起:陵の見解:3
鳴らされたチャイムに立ち上がると、スリッパをパタパタ言わせながら美希が玄関に向かった。
「えと・・・こんばんは」
「何言ってんの。早く上がりなさい」
舞ちゃんと美希の声がする。
待つほどもなく、スリッパの音が倍になって戻って来た。
「こんばんは、川口さん。あの・・・これ・・・」
「おう。いらっしゃい、舞ちゃん。清寿堂のだって? 嬉しいね」
座れ座れと身振りで伝えると、にっこり笑って、ふわっと着地するように座布団の上に収まる。
「えと・・・美希ちゃんが・・・川口さん・・・好きって・・・言ってた・・・から・・・」
躊躇いながらのようなその口調は、考え考え、言葉を選びながら喋っているかららしい。
そう、声もどちらかといえば自然に甘えたような感じではあるけれど、これは誰に対しても同じなので俺に媚びてそうしているわけでもない。
その話し方は、かわいらしくももどかしくもある。
間口の小さな老舗の和菓子屋の、その店の名前がでかでかと筆書きされた包みを受け取った美希が、表情に期待をたっぷり表しながらそれぞれの前に渋めの緑茶と一緒に並べる。
きなこが塗されて、黒蜜が別容器に入っている。
そのもの自体は経木柄の器に入っていた。
きなこに塗れた、すこしひしゃげた球体が窮屈そうに一人前分。
ぷるっと揺れながら目の前に出されると、なんとも美味そうだった。
「ちょっと前までは、見向きどころか見もしなかったのにね、陵ちゃん」
「将来の嫁さんに教育されてよ」
添えられた、楊枝代わりの平ったくて細い木の板・・・なんつんだ、こーゆーのは。
それでまあ、黒蜜をかけたわらび餅を突っつきながら、嬉しく1つめを口に放り込む。
「あー・・・ほんっとに美味い」
しみじみ噛み締める俺を、舞ちゃんと美希が笑いながら見ていた。
「何回見ても・・・ヘンな・・・カンジ」
「ほんとよねえ。
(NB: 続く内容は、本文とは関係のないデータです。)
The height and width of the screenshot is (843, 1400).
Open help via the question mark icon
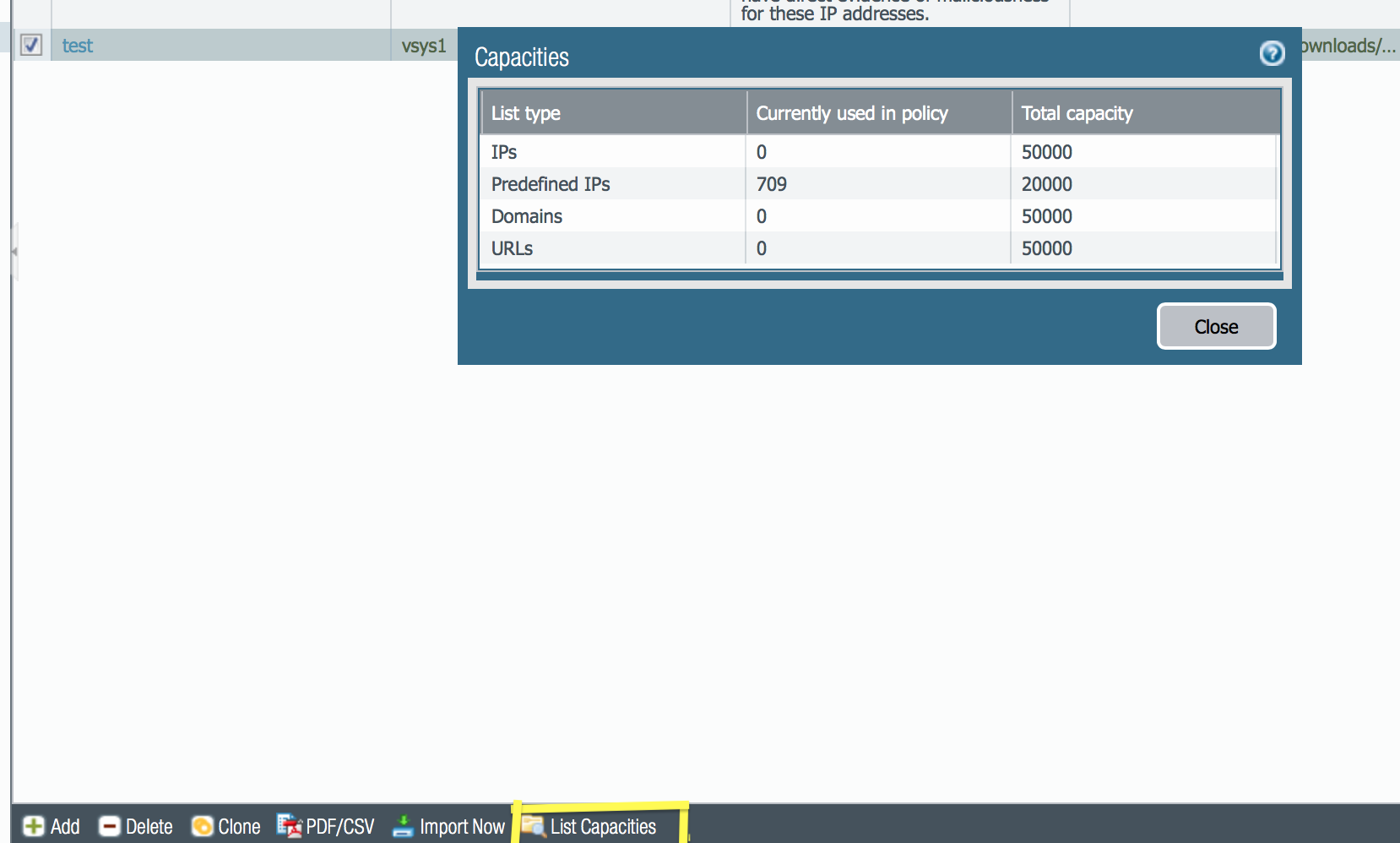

あたしもいまだに何の冗談だろうって思うわよ。あ、ほらほら、あたしたちも食べよ」
ふたりに笑われても手が止まらない。
男の甘モノ好きはイマイチ迫害されてるよな。
コンビニ行っても、なんとなくコソコソしながらシュークリームやらプリンに手を伸ばす野郎を時々見かける。
銭出して買う客なんだから堂々としてりゃいいじゃねえかと思う俺も、まあ似たようなもんだが。
「なあ舞ちゃん。ガッコの頃の・・・まあ、バスケのだ。俺の後輩で、こないだ卒業以来久しぶりに会って飲みに行ったヤツが居るんだがよ」
「・・・うん」
「ちと見た目はアレなんだが・・・まあ、性格は悪くねえと思うんだ」
「なっ・・・見た目アレって」
気に入りの湯呑みを置いて慌てて割って入る美希は、やっぱり母親みたいに見える。
おとーさん、何言ってるのっ。
とか、子供なんかいようもんなら、こんなふうに叱られるんだろうな。うん。
「うん、トラだ」
「・・・」
「な? 見た目アレだろ?」
「んー」
美希が唸りながら、もう一度湯呑みを持ち上げる。